No-one denies that the price of modern therapies can be so substantial that some countries have added the extra value-for-money regulatory hurdle that is exemplified by the English NICE. A major part of the cost of new medicines arises from the apparently inexorable rise in the cost of drug development. In Europe, part of the rise in expenditure may have come from what are claimed to be unnecessary complexity and bureaucracy that are hampering the progress of medical research by pushing up the time and costs needed to get clinical studies underway. An influential group of academics and industry experts blames the European Union’s Clinical Trials Directive (CTD), which they claim needs substantial modification not least in the area of harmonisation.

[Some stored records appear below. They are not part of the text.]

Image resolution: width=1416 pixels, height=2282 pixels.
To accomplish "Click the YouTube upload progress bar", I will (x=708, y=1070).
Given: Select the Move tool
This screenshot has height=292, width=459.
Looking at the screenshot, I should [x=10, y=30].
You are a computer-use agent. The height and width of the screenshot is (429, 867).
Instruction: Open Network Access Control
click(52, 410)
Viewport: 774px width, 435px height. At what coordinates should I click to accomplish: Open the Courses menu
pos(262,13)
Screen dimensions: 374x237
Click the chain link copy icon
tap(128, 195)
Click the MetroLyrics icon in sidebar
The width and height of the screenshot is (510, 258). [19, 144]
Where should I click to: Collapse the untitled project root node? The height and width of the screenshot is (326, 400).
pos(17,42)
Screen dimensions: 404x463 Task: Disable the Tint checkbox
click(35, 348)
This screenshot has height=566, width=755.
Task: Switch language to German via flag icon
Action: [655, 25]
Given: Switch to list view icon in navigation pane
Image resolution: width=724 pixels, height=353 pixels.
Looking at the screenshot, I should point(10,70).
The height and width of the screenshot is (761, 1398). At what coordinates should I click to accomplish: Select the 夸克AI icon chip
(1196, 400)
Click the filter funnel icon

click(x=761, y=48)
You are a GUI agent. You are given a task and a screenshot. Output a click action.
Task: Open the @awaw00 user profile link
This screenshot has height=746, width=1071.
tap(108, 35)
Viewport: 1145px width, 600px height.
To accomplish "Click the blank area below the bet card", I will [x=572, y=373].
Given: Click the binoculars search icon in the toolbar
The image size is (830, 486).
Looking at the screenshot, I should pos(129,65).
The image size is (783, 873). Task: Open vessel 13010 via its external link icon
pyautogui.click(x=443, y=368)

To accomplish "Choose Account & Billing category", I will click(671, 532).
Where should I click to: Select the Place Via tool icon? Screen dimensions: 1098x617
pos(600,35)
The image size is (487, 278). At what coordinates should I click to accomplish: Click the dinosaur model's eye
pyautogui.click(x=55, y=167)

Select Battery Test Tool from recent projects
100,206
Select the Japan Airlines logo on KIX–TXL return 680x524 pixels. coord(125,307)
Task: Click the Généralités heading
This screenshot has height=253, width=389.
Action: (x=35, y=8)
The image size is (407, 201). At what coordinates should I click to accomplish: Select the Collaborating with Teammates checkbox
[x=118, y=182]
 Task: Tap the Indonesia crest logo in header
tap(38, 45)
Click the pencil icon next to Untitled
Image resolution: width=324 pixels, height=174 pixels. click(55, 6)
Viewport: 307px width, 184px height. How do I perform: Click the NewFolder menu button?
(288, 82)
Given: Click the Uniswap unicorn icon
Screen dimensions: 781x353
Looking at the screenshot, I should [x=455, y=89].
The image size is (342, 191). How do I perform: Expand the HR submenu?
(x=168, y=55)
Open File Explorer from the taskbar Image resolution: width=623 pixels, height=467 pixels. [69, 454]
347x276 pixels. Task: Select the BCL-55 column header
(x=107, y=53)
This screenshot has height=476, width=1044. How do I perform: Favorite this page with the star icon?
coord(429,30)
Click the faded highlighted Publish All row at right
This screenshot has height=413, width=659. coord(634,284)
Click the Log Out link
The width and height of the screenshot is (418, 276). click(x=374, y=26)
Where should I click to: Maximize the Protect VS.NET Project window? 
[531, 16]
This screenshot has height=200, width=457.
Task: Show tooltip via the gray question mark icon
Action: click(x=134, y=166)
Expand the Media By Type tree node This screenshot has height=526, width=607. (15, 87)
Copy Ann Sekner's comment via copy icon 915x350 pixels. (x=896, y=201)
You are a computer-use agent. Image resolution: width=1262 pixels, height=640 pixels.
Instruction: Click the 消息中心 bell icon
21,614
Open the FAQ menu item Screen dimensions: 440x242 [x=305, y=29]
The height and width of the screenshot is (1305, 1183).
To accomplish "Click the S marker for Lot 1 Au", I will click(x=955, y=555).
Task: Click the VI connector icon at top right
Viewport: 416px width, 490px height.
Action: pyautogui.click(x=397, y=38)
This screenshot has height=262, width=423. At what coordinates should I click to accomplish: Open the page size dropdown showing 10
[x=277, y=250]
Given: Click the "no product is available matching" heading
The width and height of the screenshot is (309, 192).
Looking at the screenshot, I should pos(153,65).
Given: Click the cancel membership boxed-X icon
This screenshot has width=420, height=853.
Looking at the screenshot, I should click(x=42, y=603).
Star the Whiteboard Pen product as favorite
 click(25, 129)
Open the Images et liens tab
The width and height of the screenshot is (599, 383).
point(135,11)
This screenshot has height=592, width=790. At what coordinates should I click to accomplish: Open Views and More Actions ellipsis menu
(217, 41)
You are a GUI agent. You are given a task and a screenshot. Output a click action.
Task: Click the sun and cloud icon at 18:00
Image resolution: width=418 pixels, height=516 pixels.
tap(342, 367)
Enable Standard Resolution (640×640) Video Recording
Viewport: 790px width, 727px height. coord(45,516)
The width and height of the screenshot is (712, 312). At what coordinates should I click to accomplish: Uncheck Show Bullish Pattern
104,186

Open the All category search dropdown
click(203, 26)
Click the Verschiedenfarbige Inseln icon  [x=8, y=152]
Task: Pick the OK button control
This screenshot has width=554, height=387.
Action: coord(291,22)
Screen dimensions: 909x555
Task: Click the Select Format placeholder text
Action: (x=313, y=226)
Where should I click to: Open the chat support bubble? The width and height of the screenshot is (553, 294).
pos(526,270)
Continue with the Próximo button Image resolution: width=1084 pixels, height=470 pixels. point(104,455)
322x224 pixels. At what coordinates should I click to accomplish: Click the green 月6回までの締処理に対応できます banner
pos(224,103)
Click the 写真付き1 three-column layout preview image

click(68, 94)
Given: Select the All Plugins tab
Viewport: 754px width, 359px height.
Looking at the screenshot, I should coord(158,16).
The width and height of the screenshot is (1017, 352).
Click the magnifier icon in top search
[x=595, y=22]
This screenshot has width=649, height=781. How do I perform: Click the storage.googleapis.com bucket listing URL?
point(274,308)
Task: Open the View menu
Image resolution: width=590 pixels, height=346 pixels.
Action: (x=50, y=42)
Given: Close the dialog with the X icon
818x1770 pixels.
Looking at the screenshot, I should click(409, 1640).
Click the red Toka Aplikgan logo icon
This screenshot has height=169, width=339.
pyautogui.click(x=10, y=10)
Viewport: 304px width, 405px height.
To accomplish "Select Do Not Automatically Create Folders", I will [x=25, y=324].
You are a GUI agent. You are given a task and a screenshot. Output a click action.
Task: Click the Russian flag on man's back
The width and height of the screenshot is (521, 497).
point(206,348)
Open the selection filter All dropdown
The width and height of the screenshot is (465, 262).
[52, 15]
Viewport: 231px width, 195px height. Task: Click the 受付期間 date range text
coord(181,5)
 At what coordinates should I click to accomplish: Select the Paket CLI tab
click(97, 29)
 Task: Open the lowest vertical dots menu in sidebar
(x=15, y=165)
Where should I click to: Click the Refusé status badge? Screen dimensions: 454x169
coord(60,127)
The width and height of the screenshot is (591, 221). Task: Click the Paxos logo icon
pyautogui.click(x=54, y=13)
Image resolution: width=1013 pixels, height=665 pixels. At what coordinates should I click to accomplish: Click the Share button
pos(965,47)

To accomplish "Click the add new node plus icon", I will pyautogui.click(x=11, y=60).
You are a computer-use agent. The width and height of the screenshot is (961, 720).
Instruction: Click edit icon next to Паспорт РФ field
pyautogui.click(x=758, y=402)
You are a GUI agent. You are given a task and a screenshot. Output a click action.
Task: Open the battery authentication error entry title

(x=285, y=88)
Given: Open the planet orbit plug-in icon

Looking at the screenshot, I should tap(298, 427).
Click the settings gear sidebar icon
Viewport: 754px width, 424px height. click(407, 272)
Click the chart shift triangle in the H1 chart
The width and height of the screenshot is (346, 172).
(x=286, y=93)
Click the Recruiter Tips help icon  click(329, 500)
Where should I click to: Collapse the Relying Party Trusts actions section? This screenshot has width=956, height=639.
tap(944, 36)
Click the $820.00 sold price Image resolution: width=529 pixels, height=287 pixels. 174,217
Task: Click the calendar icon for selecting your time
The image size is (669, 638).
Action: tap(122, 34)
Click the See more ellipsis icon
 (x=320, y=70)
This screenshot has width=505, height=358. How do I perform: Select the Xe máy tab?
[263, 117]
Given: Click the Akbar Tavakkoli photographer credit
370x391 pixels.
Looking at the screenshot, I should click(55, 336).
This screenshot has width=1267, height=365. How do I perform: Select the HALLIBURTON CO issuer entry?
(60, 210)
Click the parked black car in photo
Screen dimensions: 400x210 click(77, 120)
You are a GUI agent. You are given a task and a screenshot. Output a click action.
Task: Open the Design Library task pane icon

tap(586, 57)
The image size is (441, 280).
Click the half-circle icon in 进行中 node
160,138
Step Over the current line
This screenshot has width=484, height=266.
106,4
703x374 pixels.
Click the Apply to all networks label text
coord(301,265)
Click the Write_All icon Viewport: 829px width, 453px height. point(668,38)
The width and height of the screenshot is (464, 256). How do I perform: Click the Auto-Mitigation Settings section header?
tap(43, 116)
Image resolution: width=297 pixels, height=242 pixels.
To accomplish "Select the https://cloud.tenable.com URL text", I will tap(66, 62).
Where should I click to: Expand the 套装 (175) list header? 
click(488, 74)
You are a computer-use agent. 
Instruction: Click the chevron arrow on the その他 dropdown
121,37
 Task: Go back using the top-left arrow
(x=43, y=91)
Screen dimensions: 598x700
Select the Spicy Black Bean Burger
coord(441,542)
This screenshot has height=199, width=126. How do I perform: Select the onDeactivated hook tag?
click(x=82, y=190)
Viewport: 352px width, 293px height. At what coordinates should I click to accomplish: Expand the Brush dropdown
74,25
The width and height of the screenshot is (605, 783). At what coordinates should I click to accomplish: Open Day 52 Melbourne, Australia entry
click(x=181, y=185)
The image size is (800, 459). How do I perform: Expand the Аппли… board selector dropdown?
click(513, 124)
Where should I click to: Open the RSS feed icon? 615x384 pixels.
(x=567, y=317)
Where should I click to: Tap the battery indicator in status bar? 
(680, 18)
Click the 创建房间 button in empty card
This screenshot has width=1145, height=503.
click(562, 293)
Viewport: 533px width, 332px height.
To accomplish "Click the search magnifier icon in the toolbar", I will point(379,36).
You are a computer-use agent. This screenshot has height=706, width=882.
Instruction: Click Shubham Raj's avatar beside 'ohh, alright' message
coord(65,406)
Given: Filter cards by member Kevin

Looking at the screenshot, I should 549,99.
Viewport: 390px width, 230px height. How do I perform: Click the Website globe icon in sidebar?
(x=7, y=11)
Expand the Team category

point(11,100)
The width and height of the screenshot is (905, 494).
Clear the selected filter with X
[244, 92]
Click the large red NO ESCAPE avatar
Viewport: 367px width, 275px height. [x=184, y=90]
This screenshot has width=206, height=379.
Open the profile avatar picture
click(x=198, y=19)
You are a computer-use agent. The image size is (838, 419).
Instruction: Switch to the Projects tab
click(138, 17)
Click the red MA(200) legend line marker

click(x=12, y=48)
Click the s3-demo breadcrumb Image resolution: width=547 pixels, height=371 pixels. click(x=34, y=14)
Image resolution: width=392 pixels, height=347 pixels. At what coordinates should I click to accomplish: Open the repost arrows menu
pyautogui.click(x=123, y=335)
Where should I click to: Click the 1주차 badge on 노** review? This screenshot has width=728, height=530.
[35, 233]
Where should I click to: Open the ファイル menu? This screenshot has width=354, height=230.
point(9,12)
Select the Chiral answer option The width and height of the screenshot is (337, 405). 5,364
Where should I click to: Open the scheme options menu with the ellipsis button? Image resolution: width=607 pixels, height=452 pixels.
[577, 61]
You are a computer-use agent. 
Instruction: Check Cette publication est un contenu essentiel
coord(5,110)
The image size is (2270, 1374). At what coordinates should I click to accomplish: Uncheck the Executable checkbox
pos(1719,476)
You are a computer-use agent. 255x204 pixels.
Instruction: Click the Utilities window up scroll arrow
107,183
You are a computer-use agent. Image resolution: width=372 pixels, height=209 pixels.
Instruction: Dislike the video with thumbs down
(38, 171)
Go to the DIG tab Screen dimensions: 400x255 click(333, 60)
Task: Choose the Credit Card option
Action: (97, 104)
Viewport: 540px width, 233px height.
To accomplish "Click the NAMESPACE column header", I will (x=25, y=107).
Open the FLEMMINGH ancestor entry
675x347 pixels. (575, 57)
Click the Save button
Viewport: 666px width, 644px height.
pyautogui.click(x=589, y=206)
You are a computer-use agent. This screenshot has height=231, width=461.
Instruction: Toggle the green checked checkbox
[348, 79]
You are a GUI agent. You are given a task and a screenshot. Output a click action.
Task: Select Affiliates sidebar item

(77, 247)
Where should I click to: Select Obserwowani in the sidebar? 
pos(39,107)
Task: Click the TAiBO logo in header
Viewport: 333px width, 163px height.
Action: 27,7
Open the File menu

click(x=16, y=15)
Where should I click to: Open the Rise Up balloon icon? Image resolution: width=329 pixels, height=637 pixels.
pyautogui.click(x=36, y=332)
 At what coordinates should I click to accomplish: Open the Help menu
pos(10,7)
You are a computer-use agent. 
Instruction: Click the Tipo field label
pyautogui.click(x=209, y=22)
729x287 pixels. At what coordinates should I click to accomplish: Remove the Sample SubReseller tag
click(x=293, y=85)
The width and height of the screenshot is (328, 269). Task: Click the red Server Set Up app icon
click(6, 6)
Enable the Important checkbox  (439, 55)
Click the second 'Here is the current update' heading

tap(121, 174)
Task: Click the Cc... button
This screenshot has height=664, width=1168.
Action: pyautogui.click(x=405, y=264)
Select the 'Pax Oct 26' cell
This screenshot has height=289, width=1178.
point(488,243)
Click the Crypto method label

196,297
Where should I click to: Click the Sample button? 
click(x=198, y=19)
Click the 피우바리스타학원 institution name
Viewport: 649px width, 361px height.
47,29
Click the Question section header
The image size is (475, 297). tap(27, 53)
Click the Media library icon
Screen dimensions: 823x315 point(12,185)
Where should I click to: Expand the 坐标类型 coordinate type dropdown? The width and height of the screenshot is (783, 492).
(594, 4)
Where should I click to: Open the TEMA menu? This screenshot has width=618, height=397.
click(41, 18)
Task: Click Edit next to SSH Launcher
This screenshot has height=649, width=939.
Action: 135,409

Professor Liselotte Højgaard, Chair of the European Science Foundation’s European Medical Research Councils believes it’s “vital that revision recommendations are put forward to ensure that Europe continues to be seen as an attractive destination for clinical research,” while Sir Mark Walport, Director of the Wellcome Trust notes that “increasing participation in clinical trials is crucial to fully realising the benefits of medical research for health and the economy in the UK.”

In response to the lack of harmonisation, a voluntary harmonisation scheme has arisen as noted by Peggy Cance and Karen Goode from EUDRAC (page 96). They point out that a revised CTD due in 2012 will be welcomed throughout Europe, as it is expected that the conduct of clinical trials will become more uniform as a result. This should enable new medicines to be brought to patients more quickly and more cheaply.

Even so, it is not surprising that companies are increasingly turning to lower cost economies for pivotal trials such as the Ukraine (as discussed by Oksana Maksimova from Clinical Trials Logistics, see page 66) and other CEE countries. See the article Christian Reh at PRA (page 10) who comments that “CEE countries are proving to be a very interesting market even in early phase trials, especially when it comes to patients being the study population. With increasing experience of competent authorities and ethics committees, this geographic area will play a significant role in successful drug development strategies.”